Tarea 1
En la entrevista sobre el progresismo latinoamericano, ¿qué le exigieron a Evo Morales cuando quiso hacer la carretera que atravesaba la Amazonia boliviana?
Tarea 2
Continúa la entrevista sobre el progresismo latinoamericano a partir de su última frase.

Texto proporcionado
—¿Qué debiéramos entender por progresismo hoy?
—Es un concepto que está en crisis, y creo que los llamados “progresismos latinoamericanos” pusieron en crisis el concepto de progresismo. Porque tendríamos que discutir largamente si la suma de un conjunto de políticas contradictorias produce progresismo como si fuera una suma algebraica. Uno podría decir que Hugo Chávez es inocente de Nicolás Maduro, pero yo no acepto eso. Si bien Chávez era una figura continental con grandes cualidades interesantes, no se puede olvidar que él construyó esa sucesión por su personalismo, y porque fue insensible al aspecto democrático de un gobierno progresista. Chávez fue el castrista de los castristas en América Latina.
—Entonces habría que introducir el concepto de caudillismo para entender esa forma del progresismo.
—No todo lo cubre el populismo. Chávez encontró en Cuba lo que él pensó que solucionaba o que enfrentaba de una manera decisiva el poder del imperialismo yanqui en América Latina. Eso en primer lugar es una equivocación. Porque Cuba si bien supo defender heroicamente su territorio en la década de 1960, no es un modelo de independencia política frente al imperialismo. Sobre todo por todo lo que se entrega por el camino. Más allá de esto hubo casos muy interesantes en América Latina de nuevas formas de progresismo o cultural-progresismo.
—¿Por ejemplo?
—Evo Morales. Es un caso muy interesante. Por más que se hayan detectado fisuras en los últimos años, Evo fue el primero que le dio al plurietnicismo, a la pluralidad étnica de Bolivia, una representación política e institucional. Y en algunos momentos de su presidencia supo aceptar derrotas que venían de esa pluralidad. Cuando quiso hacer la carretera que atravesaba la Amazonia boliviana le exigieron un plebiscito, perdió el plebiscito y no hizo la carretera. Eso tuvo que ver con su propia construcción política en la reforma de la Constitución, al incorporar el referéndum y plebiscitos a la propia Constitución. Y respetar el resultado. No hacerlos cuando simplemente se tiene la certeza de que se va a ganar, sino cuando el resultado no está asegurado según la voluntad de los gobernantes. Creo que Evo es un gobernante interesante. Dejo de lado a Uruguay y a Chile, que son países muy institucionales desde la perspectiva latinoamericana y que tuvieron sus gobiernos progresistas con presidentes de rasgos altamente populistas, como Pepe Mujica, y rasgos altamente liberales, como Tabaré Vázquez, pero que supieron manejar sus transiciones democráticas de una manera muy organizada, algo que tiene que ver con tradiciones políticas chilenas y uruguayas que no se dan en otros países de América Latina. No digo que ambos se parezcan, pero tienen una cierta estabilidad institucional, y su respeto por los pactos el resto de América Latina lo considera como una particularidad.

Datos extraídos
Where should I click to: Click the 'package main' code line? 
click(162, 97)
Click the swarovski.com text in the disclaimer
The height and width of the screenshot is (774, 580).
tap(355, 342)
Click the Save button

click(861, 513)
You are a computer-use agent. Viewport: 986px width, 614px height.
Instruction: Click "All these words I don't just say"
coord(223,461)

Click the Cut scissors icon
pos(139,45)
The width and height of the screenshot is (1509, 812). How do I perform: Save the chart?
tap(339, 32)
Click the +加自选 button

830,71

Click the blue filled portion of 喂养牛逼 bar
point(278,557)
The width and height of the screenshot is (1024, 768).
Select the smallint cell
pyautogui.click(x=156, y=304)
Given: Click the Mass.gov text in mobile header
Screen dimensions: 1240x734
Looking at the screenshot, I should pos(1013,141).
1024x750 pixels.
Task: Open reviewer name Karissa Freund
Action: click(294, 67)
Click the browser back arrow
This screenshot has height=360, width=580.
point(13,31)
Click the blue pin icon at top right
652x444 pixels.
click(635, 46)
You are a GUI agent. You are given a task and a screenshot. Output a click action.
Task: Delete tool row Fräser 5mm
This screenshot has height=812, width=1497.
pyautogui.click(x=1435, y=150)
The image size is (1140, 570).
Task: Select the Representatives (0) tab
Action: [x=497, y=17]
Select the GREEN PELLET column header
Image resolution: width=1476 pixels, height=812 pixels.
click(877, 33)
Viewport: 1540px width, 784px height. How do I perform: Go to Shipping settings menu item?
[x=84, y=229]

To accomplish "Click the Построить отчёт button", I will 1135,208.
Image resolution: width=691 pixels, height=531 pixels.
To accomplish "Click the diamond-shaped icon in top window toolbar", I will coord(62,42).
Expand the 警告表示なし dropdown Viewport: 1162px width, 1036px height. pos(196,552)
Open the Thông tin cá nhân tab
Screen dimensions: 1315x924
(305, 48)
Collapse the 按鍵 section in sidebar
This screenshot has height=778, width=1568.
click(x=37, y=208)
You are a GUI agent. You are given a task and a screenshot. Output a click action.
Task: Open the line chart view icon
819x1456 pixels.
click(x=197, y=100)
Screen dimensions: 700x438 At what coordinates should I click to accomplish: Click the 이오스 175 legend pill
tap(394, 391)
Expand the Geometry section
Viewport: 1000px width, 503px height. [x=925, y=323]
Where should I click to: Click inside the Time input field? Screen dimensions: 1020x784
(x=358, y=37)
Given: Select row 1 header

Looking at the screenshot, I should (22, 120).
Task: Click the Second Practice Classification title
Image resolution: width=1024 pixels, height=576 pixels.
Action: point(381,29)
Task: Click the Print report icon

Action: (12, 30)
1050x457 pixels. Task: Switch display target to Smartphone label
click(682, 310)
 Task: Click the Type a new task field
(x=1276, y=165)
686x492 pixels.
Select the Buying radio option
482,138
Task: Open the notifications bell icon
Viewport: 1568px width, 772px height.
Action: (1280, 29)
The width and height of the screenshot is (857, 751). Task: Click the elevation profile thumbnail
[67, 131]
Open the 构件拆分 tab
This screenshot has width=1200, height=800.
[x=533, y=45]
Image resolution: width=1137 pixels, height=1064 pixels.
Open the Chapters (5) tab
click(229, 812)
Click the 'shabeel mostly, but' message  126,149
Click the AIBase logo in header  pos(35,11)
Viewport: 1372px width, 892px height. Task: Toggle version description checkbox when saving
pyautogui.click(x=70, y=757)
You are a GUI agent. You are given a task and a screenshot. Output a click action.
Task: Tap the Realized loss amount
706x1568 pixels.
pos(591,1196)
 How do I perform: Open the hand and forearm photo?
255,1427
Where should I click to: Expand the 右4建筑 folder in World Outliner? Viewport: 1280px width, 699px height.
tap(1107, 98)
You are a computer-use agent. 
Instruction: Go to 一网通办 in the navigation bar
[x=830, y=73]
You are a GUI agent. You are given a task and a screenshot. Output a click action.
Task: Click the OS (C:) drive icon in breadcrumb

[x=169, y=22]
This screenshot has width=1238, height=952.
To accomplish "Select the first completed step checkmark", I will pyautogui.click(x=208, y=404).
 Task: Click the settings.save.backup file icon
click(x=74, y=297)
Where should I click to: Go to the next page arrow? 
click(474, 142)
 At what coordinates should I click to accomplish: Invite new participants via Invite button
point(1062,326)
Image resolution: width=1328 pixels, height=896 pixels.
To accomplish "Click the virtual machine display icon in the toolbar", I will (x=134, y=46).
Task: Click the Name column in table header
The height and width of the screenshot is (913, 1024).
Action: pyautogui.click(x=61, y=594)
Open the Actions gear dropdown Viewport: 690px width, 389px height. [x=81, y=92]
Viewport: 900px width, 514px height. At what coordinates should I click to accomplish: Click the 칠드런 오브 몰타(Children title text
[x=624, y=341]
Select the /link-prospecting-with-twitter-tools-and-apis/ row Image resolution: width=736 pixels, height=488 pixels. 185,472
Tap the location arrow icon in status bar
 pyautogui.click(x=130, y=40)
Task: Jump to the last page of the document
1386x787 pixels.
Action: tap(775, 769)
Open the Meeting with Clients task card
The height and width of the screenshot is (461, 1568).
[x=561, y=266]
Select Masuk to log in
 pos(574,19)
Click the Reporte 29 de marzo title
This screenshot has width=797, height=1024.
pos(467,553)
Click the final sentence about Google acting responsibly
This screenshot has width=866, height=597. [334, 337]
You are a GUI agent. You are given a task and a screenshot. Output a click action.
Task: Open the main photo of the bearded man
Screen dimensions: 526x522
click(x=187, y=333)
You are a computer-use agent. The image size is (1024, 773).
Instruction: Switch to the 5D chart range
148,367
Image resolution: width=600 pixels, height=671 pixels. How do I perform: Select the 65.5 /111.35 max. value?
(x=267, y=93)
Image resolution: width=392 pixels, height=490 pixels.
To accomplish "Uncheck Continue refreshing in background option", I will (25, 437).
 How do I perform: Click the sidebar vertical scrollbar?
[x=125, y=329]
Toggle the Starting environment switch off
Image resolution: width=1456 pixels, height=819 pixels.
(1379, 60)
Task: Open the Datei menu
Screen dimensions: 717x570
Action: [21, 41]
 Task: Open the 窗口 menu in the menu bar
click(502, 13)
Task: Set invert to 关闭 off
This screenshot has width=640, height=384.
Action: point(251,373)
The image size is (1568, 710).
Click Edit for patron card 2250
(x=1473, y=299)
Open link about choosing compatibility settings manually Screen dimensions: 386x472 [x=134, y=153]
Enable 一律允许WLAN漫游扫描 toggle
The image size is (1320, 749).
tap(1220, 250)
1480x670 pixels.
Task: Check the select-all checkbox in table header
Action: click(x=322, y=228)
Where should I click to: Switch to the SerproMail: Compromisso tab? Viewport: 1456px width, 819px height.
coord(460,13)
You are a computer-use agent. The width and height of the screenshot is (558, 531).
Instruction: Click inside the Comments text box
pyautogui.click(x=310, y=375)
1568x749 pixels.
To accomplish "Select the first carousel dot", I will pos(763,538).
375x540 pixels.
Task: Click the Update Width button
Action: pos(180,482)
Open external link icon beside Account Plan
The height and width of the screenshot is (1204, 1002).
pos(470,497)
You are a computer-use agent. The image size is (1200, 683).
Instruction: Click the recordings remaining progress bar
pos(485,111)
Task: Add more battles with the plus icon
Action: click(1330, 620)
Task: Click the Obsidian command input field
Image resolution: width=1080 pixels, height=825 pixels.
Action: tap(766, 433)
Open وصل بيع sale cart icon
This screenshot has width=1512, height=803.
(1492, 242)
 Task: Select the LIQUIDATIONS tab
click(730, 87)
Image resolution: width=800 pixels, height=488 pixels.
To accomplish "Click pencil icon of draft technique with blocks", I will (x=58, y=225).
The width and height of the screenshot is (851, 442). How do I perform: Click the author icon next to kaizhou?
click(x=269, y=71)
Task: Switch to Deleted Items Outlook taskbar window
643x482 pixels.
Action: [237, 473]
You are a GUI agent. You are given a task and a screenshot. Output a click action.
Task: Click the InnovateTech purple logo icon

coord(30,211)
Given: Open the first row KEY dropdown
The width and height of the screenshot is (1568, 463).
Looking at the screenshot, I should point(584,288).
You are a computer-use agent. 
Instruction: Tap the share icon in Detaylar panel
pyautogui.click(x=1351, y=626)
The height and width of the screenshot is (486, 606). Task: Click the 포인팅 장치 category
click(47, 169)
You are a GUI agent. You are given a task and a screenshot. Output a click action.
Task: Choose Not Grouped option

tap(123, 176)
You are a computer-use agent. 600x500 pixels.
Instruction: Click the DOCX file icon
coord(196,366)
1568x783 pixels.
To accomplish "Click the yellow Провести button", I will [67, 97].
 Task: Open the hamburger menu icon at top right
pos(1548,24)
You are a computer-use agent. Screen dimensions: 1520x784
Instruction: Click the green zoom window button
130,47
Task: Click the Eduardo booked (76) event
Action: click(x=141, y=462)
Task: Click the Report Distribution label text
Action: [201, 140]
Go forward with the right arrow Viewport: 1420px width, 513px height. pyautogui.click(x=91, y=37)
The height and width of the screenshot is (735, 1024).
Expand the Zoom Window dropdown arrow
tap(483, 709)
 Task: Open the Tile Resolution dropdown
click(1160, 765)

Respuesta escrita 1
Le exigieron un plebiscito.

Respuesta escrita 2
—¿Sólo Evo Morales es un ejemplo de estos últimos años?
—Y el primer gobierno de Lula en Brasil. El camino que hizo Lula es ejemplar. Fundó un partido hace 30 años, cuando era dirigente gremial en San Pablo, y se rodeó de los mejores intelectuales de Brasil. Más tarde ese partido va a tener todos los problemas y vicios de la política brasileña, pero lo fundó. Lula en ese momento quería institucionalizar un partido progresista que superara al conjunto de los partidos estaduales que hacían los pactos en el mundo político brasileño, y lo logró. Y además es inédito en América Latina que un dirigente sindical consiga rodearse de los mejores intelectuales para hacer eso. No se puede comparar con ningún caso latinoamericano. Después en su presidencia pudo haber tomado los rasgos de la época, que era una especie de triunfalismo sudamericanista que hoy se demuestra que no tenía base. Por eso digo que no son comparables.
—Estas experiencias progresistas también son criticadas desde la izquierda tradicional. ¿Qué rol le cabe a esa izquierda crítica?
—Es importante que existan estos grupos, en general de origen trotskista, fuertemente anticapitalistas, porque dan testimonio de la desigualdad radical en las sociedades capitalistas. Hay algo que no parecen aceptar, y es que no hay socialismo en el mundo. No digo que no lo habrá. En 1989 se cayó el muro de Berlín, pero ya antes sabíamos que la Unión Soviética no era socialista. Los trotskistas lo sabían perfectamente. La República Popular China era una república autoritaria. Todos los que estuvimos cerca de la República Popular China como militantes podemos recordar las hambrunas y las muertes. Está muy bien que existan grupos inevitablemente minoritarios que recuerden que el capitalismo es un régimen de enormes desigualdades. Pero hoy no parece haber posibilidad de una alternativa. Estamos en una situación donde lo que se ha impuesto en el mundo son distintas formas de explotación capitalista. Esto, a quienes somos de izquierda, no nos causa alegría, pero tenemos que reconocerlo para hacer política. Esas formas de explotación son siempre desiguales y muchas veces corruptas.
—¿Y sobre esa realidad, cómo trabaja una intelectual de izquierda, como se acaba de definir usted?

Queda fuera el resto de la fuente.